*** Available data ***

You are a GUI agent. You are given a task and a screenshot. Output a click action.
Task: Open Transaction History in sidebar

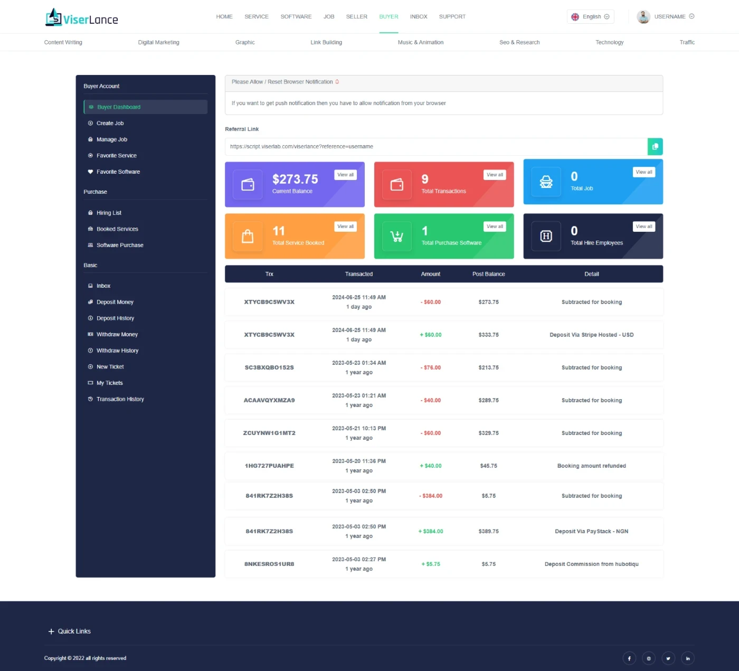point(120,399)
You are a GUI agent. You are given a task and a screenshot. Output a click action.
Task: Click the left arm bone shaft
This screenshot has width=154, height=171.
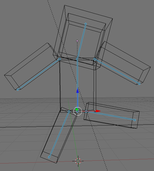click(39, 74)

***

Description of the task
The material is to be written out word for word, and the pictures are to be left out.

Solution to this task
You are a GUI agent. You are given a task and a screenshot. Output a click action.
Task: Open Transaction History in sidebar

point(120,399)
You are a GUI agent. You are given a task and a screenshot. Output a click action.
Task: Click the left arm bone shaft
This screenshot has width=154, height=171.
click(39, 74)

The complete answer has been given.